Required action ->
What you return must match the records below exactly, down to each character.

Items from a dataset:
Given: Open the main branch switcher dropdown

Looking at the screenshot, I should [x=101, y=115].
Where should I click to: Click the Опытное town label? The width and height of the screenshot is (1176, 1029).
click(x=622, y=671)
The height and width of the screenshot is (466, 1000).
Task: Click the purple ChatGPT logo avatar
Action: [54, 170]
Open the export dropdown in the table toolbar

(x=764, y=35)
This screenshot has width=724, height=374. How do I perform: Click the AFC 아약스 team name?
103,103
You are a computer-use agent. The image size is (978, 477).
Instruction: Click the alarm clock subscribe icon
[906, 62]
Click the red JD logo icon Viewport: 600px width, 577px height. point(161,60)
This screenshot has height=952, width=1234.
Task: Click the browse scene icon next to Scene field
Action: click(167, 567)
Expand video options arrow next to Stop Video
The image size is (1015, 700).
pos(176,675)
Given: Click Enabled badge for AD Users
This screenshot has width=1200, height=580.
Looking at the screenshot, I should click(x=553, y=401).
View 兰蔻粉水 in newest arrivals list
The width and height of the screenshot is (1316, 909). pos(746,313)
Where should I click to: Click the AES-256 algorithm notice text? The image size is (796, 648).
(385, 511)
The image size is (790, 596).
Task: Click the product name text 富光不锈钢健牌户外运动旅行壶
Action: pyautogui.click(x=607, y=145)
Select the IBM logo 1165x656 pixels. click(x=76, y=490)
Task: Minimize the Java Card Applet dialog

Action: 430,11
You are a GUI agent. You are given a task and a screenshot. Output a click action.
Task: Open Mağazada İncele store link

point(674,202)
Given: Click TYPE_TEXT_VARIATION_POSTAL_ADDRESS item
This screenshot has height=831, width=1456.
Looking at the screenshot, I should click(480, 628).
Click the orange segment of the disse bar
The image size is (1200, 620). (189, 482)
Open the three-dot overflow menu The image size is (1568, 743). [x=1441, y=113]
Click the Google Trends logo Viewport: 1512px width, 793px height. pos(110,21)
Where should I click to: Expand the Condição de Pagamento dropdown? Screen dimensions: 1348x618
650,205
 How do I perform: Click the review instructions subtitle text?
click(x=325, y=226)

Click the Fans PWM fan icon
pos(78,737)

Solution to this task ->
Given: Open the main branch switcher dropdown

Looking at the screenshot, I should [x=101, y=115].
Where should I click to: Click the Опытное town label? The width and height of the screenshot is (1176, 1029).
click(x=622, y=671)
The height and width of the screenshot is (466, 1000).
Task: Click the purple ChatGPT logo avatar
Action: [54, 170]
Open the export dropdown in the table toolbar

(x=764, y=35)
This screenshot has width=724, height=374. How do I perform: Click the AFC 아약스 team name?
103,103
You are a computer-use agent. The image size is (978, 477).
Instruction: Click the alarm clock subscribe icon
[906, 62]
Click the red JD logo icon Viewport: 600px width, 577px height. point(161,60)
This screenshot has height=952, width=1234.
Task: Click the browse scene icon next to Scene field
Action: click(167, 567)
Expand video options arrow next to Stop Video
The image size is (1015, 700).
pos(176,675)
Given: Click Enabled badge for AD Users
This screenshot has width=1200, height=580.
Looking at the screenshot, I should click(x=553, y=401).
View 兰蔻粉水 in newest arrivals list
The width and height of the screenshot is (1316, 909). pos(746,313)
Where should I click to: Click the AES-256 algorithm notice text? The image size is (796, 648).
(385, 511)
The image size is (790, 596).
Task: Click the product name text 富光不锈钢健牌户外运动旅行壶
Action: pyautogui.click(x=607, y=145)
Select the IBM logo 1165x656 pixels. click(x=76, y=490)
Task: Minimize the Java Card Applet dialog

Action: 430,11
You are a GUI agent. You are given a task and a screenshot. Output a click action.
Task: Open Mağazada İncele store link

point(674,202)
Given: Click TYPE_TEXT_VARIATION_POSTAL_ADDRESS item
This screenshot has height=831, width=1456.
Looking at the screenshot, I should click(480, 628).
Click the orange segment of the disse bar
The image size is (1200, 620). (189, 482)
Open the three-dot overflow menu The image size is (1568, 743). [x=1441, y=113]
Click the Google Trends logo Viewport: 1512px width, 793px height. pos(110,21)
Where should I click to: Expand the Condição de Pagamento dropdown? Screen dimensions: 1348x618
650,205
 How do I perform: Click the review instructions subtitle text?
click(x=325, y=226)

Click the Fans PWM fan icon
pos(78,737)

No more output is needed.